While this SoC is supported by the upstream U-Boot it is not supported by the Debian U-Boot package, so debian-installer does not work. Do not be fooled by seeing the DTB file for this exact board being distributed with debian-installer: all DTB files are, and it does not mean that the board is supposed to work.
As I documented in #1033504, the Debian kernels are currently missing some patches needed to support the SD card reader.
I started by downloading an Armbian Banana Pi image and booted it from an SD card. From there I partitioned the eMMC, which always appears as /dev/mmcblk1
:
parted /dev/mmcblk1 (parted) mklabel msdos (parted) mkpart primary ext4 4194304B -1 (parted) align-check optimal 1 mkfs.ext4 /dev/mmcblk1p1
Make sure to leave enough space before the first partition, or else U-Boot will overwrite it: as it is common for many ARM SoCs, U-Boot lives somewhere in the gap between the MBR and the first partition.
I looked at Armbian's /usr/lib/u-boot/platform_install.sh
and installed U-Boot by manually copying it to the eMMC:
dd if=/usr/lib/linux-u-boot-edge-bananapim5_22.08.6_arm64/u-boot.bin of=/dev/mmcblk1 bs=1 count=442 dd if=/usr/lib/linux-u-boot-edge-bananapim5_22.08.6_arm64/u-boot.bin of=/dev/mmcblk1 bs=512 skip=1 seek=1
Beware: Armbian's U-Boot 2022.10 is buggy, so I had to use an older image.
I did not want to install a new system, so I copied over my old Cubieboard install:
mount /dev/mmcblk1p1 /mnt/ rsync -xaHSAX --delete --numeric-ids root@old-server:/ /mnt/ --exclude='/tmp/*' --exclude='/var/tmp/*'
Since the Cubieboard has a 32 bit CPU and the Banana Pi requires an arm64 kernel I enabled the architecture and installed a new kernel:
dpkg --add-architecture arm64 apt update apt install linux-image-arm64 apt purge linux-image-6.1.0-6-armmp linux-image-armmp
At some point I will cross-grade the entire system.

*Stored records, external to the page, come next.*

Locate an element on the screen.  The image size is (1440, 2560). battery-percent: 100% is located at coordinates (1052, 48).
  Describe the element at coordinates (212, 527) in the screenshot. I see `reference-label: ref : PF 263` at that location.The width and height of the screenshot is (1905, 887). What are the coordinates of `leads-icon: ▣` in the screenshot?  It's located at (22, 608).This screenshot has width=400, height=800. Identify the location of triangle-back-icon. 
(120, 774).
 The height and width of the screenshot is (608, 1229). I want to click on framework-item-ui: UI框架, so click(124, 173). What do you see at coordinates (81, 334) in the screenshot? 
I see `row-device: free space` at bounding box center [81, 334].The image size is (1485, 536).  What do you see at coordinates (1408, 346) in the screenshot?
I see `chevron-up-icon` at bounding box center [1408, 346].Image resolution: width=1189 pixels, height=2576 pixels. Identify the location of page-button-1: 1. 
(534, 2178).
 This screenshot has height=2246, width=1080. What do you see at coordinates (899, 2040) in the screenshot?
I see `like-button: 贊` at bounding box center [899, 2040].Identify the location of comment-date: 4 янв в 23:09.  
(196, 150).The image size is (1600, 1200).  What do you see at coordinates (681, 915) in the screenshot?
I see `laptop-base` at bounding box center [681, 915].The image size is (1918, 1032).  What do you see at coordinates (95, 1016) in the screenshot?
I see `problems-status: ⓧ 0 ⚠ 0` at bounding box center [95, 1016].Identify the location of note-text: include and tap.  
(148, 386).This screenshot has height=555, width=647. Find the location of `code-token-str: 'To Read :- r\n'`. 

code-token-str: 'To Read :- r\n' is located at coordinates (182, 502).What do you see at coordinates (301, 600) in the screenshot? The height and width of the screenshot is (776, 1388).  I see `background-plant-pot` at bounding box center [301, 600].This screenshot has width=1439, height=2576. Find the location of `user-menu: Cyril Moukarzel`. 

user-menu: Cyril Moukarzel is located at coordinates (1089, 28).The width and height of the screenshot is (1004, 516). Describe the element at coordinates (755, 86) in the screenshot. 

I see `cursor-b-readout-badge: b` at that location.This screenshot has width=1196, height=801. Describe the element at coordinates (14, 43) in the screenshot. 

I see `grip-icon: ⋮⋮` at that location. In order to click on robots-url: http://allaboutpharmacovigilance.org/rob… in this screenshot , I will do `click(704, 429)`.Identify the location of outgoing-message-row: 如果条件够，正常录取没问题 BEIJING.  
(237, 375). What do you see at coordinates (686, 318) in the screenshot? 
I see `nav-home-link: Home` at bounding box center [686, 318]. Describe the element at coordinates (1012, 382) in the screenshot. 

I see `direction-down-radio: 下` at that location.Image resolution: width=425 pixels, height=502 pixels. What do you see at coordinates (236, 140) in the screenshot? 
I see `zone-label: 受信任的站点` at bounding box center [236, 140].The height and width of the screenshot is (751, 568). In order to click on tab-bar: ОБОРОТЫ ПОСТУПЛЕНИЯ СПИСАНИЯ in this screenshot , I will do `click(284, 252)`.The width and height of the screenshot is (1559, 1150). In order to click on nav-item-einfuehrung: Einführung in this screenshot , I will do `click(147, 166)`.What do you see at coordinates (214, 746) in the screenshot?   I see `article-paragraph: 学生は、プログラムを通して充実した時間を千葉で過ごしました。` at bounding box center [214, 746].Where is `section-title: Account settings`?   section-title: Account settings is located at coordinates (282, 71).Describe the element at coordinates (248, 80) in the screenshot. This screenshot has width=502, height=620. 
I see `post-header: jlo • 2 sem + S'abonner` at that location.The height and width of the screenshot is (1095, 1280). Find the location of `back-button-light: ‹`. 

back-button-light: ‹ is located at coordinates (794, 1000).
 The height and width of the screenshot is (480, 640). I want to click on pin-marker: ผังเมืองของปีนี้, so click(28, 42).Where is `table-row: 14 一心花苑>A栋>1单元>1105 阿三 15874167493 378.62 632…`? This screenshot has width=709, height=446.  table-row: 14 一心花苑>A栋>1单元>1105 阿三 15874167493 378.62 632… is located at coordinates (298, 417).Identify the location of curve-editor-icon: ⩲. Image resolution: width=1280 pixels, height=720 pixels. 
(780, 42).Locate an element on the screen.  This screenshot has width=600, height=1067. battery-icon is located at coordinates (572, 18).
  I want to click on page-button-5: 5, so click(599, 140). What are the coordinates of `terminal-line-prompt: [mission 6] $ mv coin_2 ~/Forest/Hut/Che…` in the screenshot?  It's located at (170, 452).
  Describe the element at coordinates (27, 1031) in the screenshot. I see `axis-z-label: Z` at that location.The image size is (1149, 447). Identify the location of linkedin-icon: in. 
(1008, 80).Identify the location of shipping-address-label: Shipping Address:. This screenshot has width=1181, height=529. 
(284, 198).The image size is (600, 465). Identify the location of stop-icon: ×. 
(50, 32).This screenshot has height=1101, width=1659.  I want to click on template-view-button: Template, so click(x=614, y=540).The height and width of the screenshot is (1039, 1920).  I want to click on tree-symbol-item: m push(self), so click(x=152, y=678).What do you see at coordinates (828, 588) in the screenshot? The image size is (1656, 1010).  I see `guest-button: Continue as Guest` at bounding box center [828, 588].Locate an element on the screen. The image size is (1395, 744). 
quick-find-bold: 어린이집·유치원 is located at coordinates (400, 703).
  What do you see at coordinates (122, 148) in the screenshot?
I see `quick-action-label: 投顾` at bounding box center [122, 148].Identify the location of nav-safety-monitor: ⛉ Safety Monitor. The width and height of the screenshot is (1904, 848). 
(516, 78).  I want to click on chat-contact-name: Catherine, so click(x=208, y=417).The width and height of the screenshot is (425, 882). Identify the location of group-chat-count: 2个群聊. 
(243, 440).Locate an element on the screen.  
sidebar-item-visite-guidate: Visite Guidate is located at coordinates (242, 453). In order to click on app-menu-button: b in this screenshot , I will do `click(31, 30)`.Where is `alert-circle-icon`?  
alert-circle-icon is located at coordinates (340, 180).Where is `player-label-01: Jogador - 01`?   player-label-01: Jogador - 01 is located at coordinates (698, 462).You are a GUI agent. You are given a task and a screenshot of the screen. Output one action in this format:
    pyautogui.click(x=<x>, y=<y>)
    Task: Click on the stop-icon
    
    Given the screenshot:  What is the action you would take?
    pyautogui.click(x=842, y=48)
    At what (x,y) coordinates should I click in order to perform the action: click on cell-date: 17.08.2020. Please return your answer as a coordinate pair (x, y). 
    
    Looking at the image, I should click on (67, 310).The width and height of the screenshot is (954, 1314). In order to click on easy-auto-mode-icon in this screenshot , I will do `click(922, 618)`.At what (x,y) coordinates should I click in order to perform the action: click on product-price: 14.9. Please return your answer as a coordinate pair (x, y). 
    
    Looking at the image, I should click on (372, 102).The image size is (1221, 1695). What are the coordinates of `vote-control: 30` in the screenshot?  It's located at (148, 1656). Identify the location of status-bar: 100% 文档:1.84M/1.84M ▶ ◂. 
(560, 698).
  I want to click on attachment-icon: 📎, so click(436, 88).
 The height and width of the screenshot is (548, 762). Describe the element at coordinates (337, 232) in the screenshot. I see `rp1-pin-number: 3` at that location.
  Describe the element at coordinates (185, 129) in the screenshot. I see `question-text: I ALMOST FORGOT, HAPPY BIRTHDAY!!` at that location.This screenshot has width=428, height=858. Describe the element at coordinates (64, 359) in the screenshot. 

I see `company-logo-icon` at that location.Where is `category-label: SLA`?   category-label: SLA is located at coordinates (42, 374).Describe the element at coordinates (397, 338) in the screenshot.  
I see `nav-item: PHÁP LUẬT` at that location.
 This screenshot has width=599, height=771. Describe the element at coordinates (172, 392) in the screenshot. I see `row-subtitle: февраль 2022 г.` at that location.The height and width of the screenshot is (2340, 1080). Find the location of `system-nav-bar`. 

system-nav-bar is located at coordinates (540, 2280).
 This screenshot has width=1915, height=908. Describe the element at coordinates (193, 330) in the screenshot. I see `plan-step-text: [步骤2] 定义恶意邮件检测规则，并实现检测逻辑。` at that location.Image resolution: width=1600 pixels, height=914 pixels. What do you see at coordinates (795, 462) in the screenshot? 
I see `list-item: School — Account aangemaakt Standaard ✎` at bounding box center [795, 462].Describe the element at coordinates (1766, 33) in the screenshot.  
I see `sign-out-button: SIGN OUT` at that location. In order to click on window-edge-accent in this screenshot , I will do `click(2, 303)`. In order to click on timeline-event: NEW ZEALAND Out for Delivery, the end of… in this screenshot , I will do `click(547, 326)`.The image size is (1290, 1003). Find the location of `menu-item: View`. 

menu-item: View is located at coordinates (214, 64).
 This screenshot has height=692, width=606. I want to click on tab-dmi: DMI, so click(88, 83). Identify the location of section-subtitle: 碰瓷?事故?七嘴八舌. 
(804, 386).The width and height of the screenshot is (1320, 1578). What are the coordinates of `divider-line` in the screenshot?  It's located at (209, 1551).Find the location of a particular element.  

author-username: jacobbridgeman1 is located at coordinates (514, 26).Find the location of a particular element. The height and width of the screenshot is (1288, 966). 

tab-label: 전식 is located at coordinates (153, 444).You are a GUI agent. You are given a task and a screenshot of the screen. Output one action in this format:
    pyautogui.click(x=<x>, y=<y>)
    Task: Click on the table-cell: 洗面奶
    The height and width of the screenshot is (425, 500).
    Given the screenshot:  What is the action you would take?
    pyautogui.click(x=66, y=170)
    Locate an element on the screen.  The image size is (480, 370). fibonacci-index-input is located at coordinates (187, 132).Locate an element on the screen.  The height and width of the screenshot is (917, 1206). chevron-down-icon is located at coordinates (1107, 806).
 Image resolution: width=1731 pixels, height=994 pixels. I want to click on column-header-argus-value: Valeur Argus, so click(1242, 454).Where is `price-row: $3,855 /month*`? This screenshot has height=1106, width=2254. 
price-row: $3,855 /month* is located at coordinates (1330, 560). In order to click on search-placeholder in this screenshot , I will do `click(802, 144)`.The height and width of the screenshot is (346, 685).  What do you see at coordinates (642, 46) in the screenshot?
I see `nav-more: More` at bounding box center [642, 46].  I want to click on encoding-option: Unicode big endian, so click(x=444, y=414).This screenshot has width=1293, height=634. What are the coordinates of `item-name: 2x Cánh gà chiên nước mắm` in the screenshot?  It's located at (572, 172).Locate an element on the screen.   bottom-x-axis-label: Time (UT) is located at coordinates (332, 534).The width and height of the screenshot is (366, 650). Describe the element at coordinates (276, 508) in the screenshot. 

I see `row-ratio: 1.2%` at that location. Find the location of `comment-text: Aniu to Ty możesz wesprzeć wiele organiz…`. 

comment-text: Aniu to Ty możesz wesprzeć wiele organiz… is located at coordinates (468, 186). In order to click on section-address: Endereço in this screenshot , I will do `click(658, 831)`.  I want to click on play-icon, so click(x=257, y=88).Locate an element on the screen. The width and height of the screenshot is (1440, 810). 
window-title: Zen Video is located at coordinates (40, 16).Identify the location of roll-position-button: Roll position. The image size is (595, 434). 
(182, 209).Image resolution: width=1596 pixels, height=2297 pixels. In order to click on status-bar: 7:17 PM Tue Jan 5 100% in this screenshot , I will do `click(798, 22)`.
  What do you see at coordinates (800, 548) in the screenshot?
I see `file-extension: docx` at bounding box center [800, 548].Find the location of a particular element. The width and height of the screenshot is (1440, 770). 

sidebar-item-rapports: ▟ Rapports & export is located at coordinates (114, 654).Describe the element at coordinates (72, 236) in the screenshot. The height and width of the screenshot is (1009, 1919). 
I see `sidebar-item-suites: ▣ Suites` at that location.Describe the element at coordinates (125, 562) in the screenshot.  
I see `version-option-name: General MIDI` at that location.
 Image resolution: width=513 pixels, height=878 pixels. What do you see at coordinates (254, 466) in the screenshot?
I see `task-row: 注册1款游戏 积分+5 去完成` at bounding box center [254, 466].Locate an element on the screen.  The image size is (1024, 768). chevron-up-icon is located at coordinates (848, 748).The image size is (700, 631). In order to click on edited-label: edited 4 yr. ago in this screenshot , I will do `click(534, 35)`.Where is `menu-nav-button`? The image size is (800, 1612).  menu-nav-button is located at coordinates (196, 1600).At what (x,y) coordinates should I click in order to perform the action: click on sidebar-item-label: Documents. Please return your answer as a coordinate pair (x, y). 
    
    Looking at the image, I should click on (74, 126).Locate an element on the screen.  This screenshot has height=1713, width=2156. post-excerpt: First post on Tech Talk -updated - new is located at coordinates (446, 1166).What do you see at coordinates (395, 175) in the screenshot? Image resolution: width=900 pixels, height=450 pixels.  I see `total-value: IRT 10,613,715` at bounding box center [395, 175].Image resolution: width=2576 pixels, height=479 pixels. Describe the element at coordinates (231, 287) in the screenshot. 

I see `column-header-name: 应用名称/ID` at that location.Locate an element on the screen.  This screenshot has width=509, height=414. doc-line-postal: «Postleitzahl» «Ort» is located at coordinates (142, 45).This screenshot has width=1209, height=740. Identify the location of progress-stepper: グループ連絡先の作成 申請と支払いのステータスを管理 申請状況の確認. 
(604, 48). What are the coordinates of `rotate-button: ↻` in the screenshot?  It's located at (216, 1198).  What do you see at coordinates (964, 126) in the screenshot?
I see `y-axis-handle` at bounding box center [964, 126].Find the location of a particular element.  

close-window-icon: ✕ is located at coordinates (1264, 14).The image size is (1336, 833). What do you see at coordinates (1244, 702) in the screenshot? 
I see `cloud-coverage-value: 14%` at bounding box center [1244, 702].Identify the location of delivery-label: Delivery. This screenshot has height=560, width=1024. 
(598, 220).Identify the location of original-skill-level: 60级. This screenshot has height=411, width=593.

Even if ttyS0 exists it is not the serial console, which appears as ttyAML0 instead. Nowadays systemd automatically starts a getty if the serial console is enabled on the kernel command line, so I just had to disable the old manually-configured getty:
systemctl disable serial-getty@ttyS0.service
I wanted to have a fully working flash-kernel, so I used Armbian's boot.scr
as a template to create /etc/flash-kernel/bootscript/bootscr.meson
and then added a custom entry for the Banana Pi to /etc/flash-kernel/db
:
Machine: Banana Pi BPI-M5 Kernel-Flavors: arm64 DTB-Id: amlogic/meson-sm1-bananapi-m5.dtb U-Boot-Initrd-Address: 0x0 Boot-Initrd-Path: /boot/uInitrd Boot-Initrd-Path-Version: yes Boot-Script-Path: /boot/boot.scr U-Boot-Script-Name: bootscr.meson Required-Packages: u-boot-tools
All things considered I do not think that I would recommend to Debian users to buy Amlogic-based boards since there are many other better supported SoCs.